- Enunciado A -
Localize e copie todas as linhas da listagem que contêm a palavra "height", levando em conta maiúsculas e minúsculas.

----

Desde a vigência da parceria OPEP+

Angola vai cortar produção pela primeira vez

PETRÓLEO. Nos dois anteriores acordos, Angola não teve necessidade de fazer esforço para atingir a quota atribuída porque produzia menos face ao que tinha direito. Empresário defende avaliação sobre a vantagem de se continuar na OPEP.

Angola vai cortar produção pela primeira vez
D.R

Pela primeira vez, desde a vigência da parceria OPEP+, o acordo de corte na produção petrolífera entre os membros da OPEP e os parceiros liderado pela Rússia terá impacto directo na produção angolana, uma vez que, nos cortes anteriores, não houve necessidade de se fazer esforço para cumprir o acordo, já que a quota atribuída esteve sempre acima da produção alcançada.  

Na semana passada, os membros da OPEP mais os parceiros liderado pela Rússia acordaram um corte colectivo de 11 milhões de barris/dia de forma faseada. A primeira vai até 30 Junho com início a 1 de Maio e será de 10 milhões de barris dias/dia. 

O corte na produção será de 23% para todos os Estados signatários do acordo e tem como referência o histórico diário de Outubro de 2018. No caso de Angola, a referência de 1.528 mil barris o que fixa o corte em cerca de 350 mil barris/dia e a quota a respeitar em cerca de 1.180 mil barris/dia. Estando a produção fixada em cerca de 1.380 mil barris, será mesmo feito o corte contrariamente ao que aconteceu com os primeiros acordos alcançados desde a parceira entre a OPEP e alguns produtores fora do cartel, liderado pela Rússia. 

No primeiro acordo em que se alcançou neste figurino, a produção global dos países signatários passaria de 3,7 para 32,5 milhões de barris/dia o que representaria um corte de 1,2 milhões de barris/dia. O acordo foi alcançado em Novembro e começou a vigorar em Janeiro de 2017.

----

- Enunciado B -
Dê sequência ao texto sobre o corte na produção de petróleo em Angola, escrevendo a parte seguinte a partir do ponto em que ele termina.

----

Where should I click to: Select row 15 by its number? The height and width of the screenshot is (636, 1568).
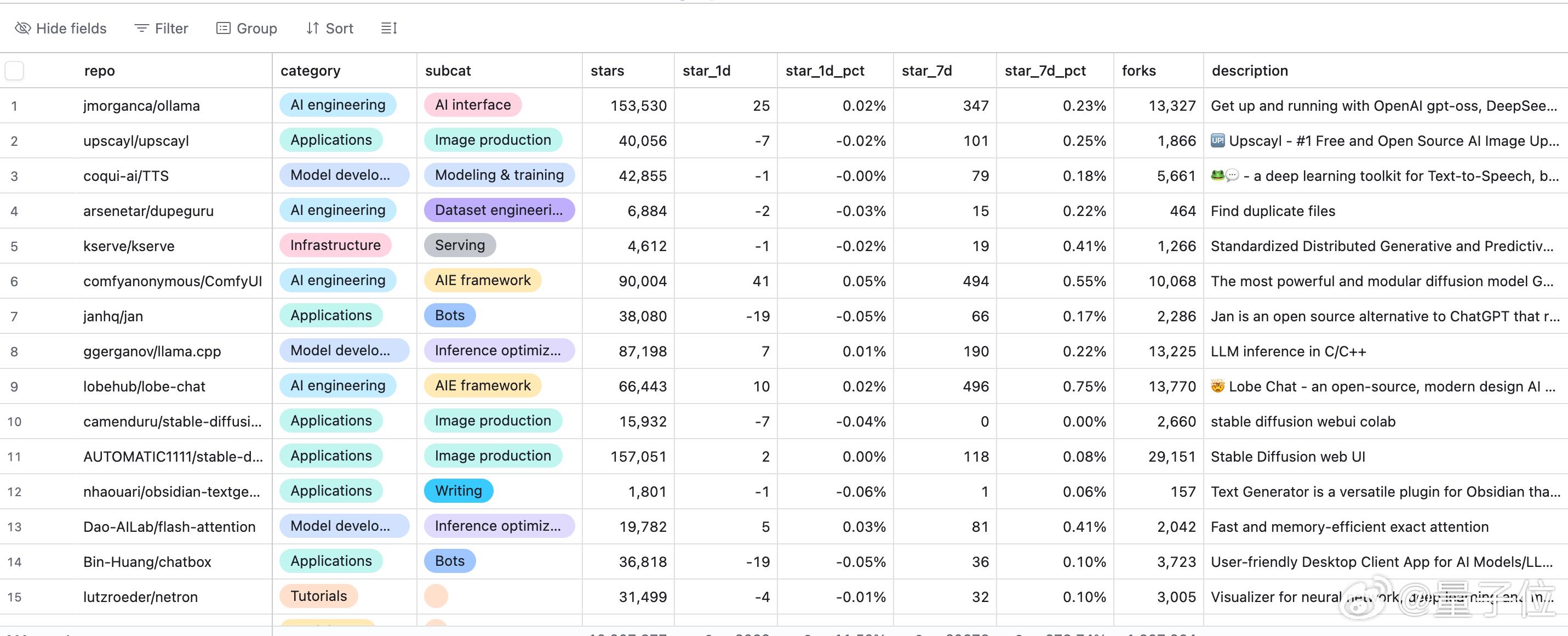[14, 597]
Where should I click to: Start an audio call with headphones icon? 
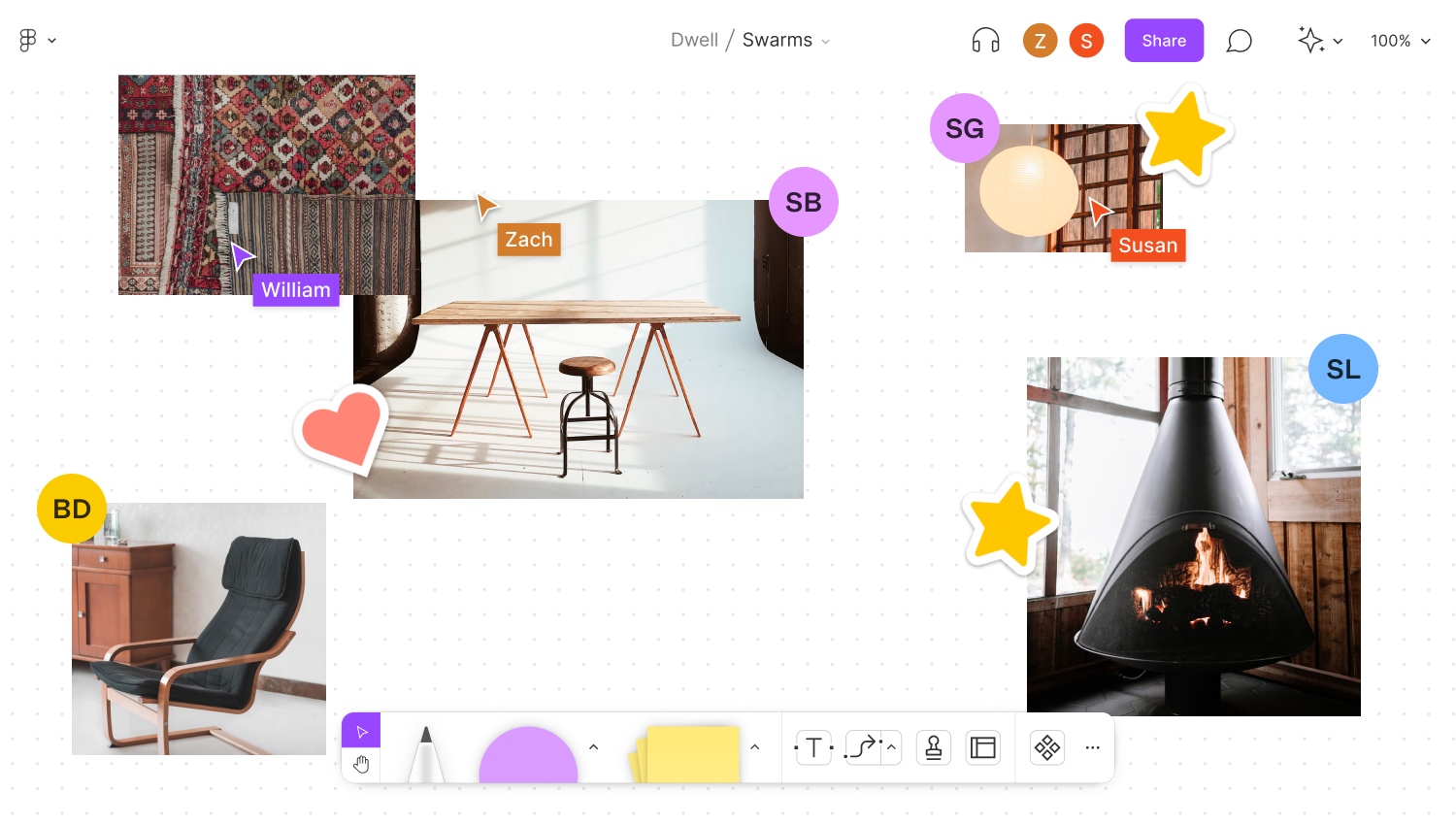pyautogui.click(x=984, y=40)
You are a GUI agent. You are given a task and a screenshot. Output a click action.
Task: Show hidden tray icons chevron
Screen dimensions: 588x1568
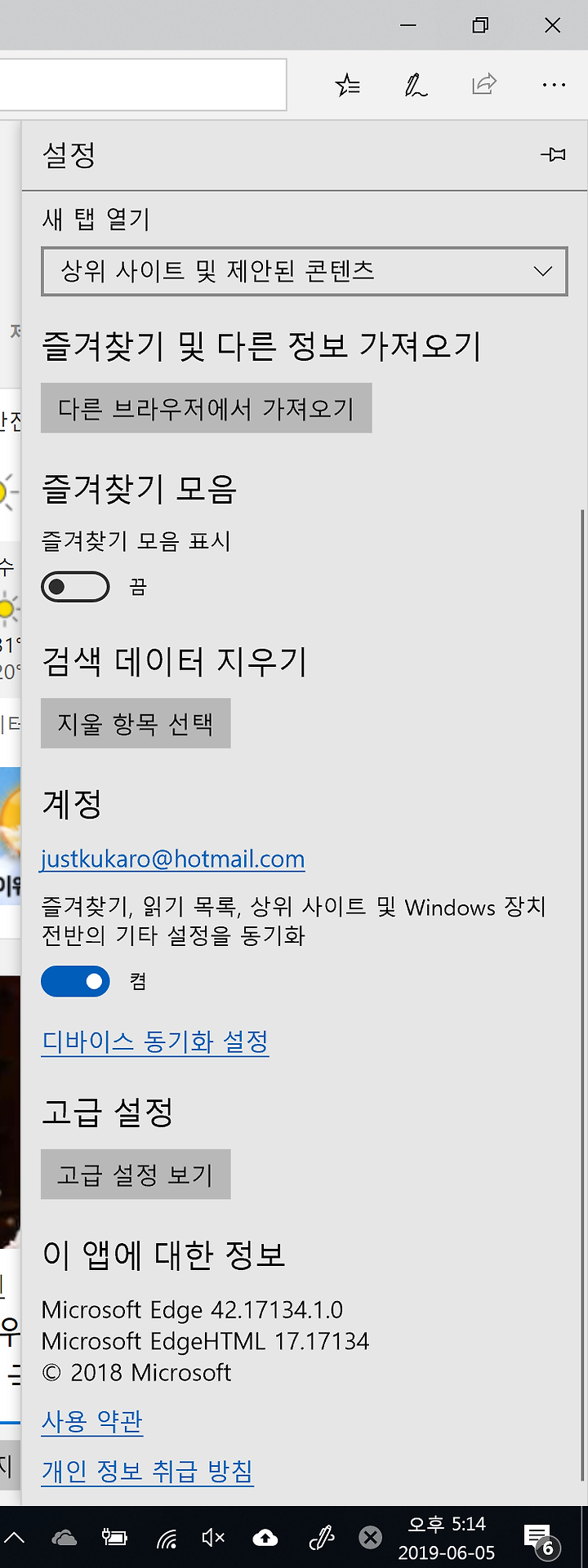(x=15, y=1539)
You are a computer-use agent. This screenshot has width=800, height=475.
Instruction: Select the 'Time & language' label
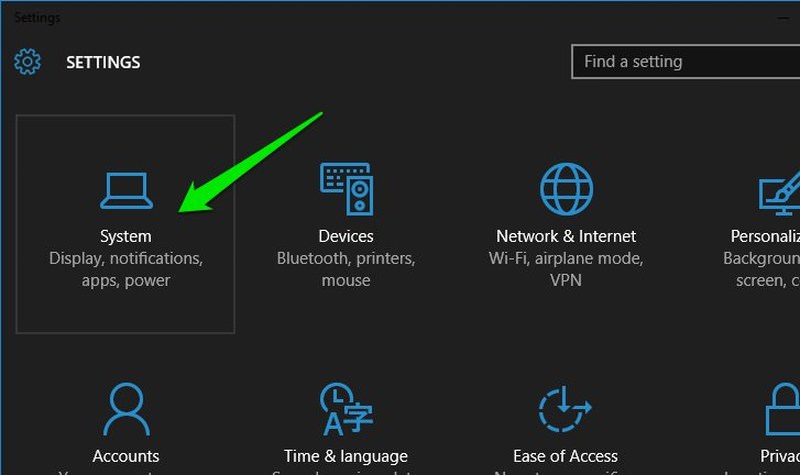pos(346,456)
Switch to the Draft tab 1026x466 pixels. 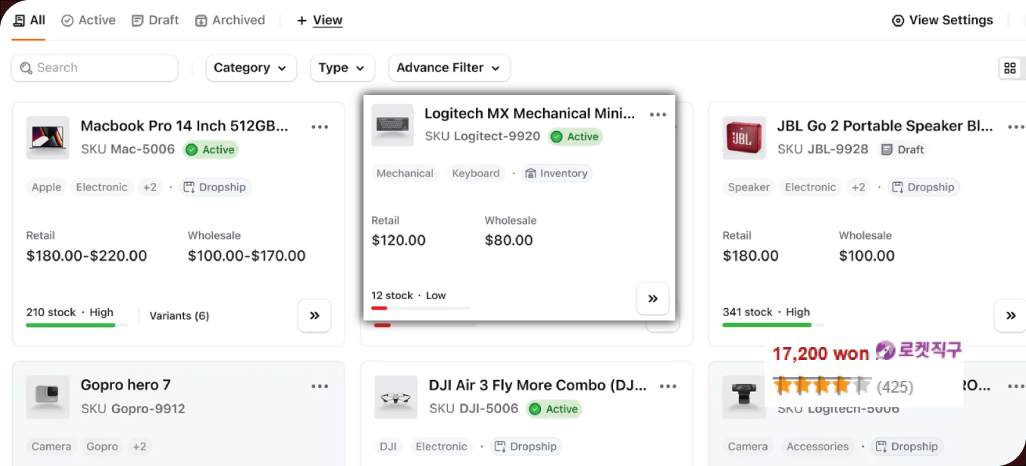(x=155, y=20)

----

- Resposta correta A -
Where should I click to: Select row 15 by its number? The height and width of the screenshot is (636, 1568).
You are a computer-use agent. This screenshot has width=800, height=475.

- Resposta correta B -
A produção angolana do período base tinha sido de 1,7 milhões de barris/dia e, à luz do acordo, passaria para 1.673 mil barris/dia desde Janeiro de 2017. Mas, por razões técnicas, operacionais e de declínio natural, a produção esteve sempre abaixo da quota atribuída. A média diária de produção em 2017 foi, por exemplo, de 1.634 mil barris, cerca de 39 mil barris abaixo da quota.

Em Dezembro de 2017, a OPEP e os parceiros decidem por um novo corte de 1,2 milhões de barris/dia com início a Janeiro de 2018. A produção nacional, nesta altura, estava cerca de 12% abaixo da produção a que tinha direito nos termos do acordo de 2016. Da decisão saída da reunião de Dezembro de 2017, a produção diária angolana seria de 1.480 mil barris e, segundo o relatório da OPEP, em Janeiro foi de 1.414 mil barris e em Fevereiro de 1.387 mil barris, depois de a produção média de 2019 ter sido 1.377 mil barris. Portanto, abaixo da produção a que tem direito desde 2018. 

‘Benefícios’ com baixa produção só em 2021 

À luz do acordo entre Julho e Dezembro de 2020, a quota de Angola passa para 1,249 mil barris/dia e, entre Janeiro 2021 e Abril de 2022, passa para 1,319 mil barris/dia. José Oliveira, investigador do Centro de Estudo de Investigação Científica da Universidade Católica (Ceic/Ucan), acredita que, na última fase do acordo, Angola já não precisará de efectuar cortes, visto que a produção do país estará nestes níveis. “Penso que este último valor vai fazer com que não precisemos de cortar nada, dado que a nossa produção em 2021 não será muito superior a 1,3 milhões”, estimou. 

A última vez em que Angola foi forçada a cortar a produção pelo acordo foi em 2008. Na altura, o país reduziu 99 mil barris na produção estimada em 1,9 milhões de barris de petróleo. A Organização dos Países Exportadores de Petróleo (OPEP) decidiu então reduzir 1,5 milhões de barris/dia na sua produção que estava estimada em 30 milhões de barris de petróleo/dia.

Qual é a lógica de continuar na OPEP?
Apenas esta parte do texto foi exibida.